The House Appropriations Committee on May 13 approved a fiscal 2016 transportation spending bill that froze FRA's safety account at 2015's $187-million level. The panel also cut Amtrak's capital and debt-service program by 25%, to $850 million.

House Speaker John Boehner (R-Ohio), at a May 14 press conference, was asked about the impact of the Amtrak funding cut and said it was "a stupid question." He added, "Obviously, it's not about funding. The train was going twice the speed limit. Adequate funds were there. No money's been cut from rail safety."

Sen. Charles Schumer (D-N.Y.) called Boehner's statements "patently false." Schumer said, "It is simply a fact that insufficient funding for Amtrak has delayed the installation of PTC, and to deny a connection between the accident and underfunding Amtrak is to deny reality."

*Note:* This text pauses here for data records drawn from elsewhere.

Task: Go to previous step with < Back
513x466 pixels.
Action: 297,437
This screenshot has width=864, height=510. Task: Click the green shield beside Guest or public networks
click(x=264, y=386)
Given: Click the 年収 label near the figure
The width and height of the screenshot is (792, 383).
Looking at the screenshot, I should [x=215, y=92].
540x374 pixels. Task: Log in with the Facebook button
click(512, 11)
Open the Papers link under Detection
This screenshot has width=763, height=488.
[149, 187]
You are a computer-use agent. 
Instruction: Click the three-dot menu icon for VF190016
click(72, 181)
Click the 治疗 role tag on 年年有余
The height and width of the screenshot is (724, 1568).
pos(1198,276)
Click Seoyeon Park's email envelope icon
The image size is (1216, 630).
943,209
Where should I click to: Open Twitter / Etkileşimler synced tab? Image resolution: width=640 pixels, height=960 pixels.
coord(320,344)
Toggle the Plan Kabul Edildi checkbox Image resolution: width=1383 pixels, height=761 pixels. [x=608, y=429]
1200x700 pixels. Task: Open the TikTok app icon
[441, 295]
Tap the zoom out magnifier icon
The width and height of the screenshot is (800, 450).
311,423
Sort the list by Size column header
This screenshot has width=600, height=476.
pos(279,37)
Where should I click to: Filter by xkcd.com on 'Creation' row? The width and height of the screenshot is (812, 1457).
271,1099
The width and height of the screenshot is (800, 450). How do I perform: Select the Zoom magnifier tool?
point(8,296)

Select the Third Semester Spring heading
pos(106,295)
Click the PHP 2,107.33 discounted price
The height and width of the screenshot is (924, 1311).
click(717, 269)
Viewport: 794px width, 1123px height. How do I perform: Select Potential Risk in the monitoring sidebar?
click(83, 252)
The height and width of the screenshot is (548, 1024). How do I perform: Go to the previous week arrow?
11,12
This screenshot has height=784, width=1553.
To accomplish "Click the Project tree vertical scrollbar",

A source said the House Appropriations Committee contacted Amtrak, which told the lawmakers on May 14 that it had spent about $110 million over five years on PTC and had the equipment in place in the area of the derailment at the time of the accident.

But the source added that there were delays in activating the system related to the railroad's dealings with the Federal Communication Commission and acquiring the bandwidth necessary to upgrade radios to a frequency higher than 900 MHz.

Congressional lawmakers want to allow railroads more time to comply with the PTC mandate but disagree about the length of the extension and whether conditions should be attached.

For example, the Senate commerce committee on March 25 approved a bill that extends the deadline for five years. The measure also allows the U.S. Dept. of Transportation to grant rail companies further extensions of two years.

But Sen. Richard Blumenthal (D-Conn.), a committee member, told reporters in a May 14 conference call that the extension in the panel’s bill “is reprehensible and irresponsible.”

Sen. Dianne Feinstein (D-Calif.) in a May 14 statement called the commerce committee’s extension “an extremely reckless policy.”

Feinstein on April 17 introduced a bill that would allow railroads one-year extensions, decided case by case, until 2018.

Sen. Edward Markey (D-Mass.), another commerce committee member, said, “We have to make sure that this safety system is prioritized.” He and Blumenthal are co-sponsors of Feinstein’s bill.

Markey added that Congress should make sure it doesn’t “rubber-stamp” a five-year PTC deadline extension. The commerce committee measure has yet to come up for a floor vote.

Willian Wiedmann, a senior project manager with The Burns Group, a Philadelphia-based engineering firm, said via email: "To many of the short lines and smaller commuter agencies, the cost of PTC implementation is staggering."

Wiedmann noted that if he had been asked the week before the accident about the Senate bill's chances of passage, he would have said 75-25 yes." He added, "This week, I think that may have reversed to 75-25 no."


The Burns Group is active in PTC work, including designing, installing and testing the technology for the Southeastern Pennsylvania Transportation Authority; assisting the Terminal Railroad Association of St. Louis on with its PTC project; and handling all PTC wayside engineering for the Alaska Railroad.

Story updated on May 15.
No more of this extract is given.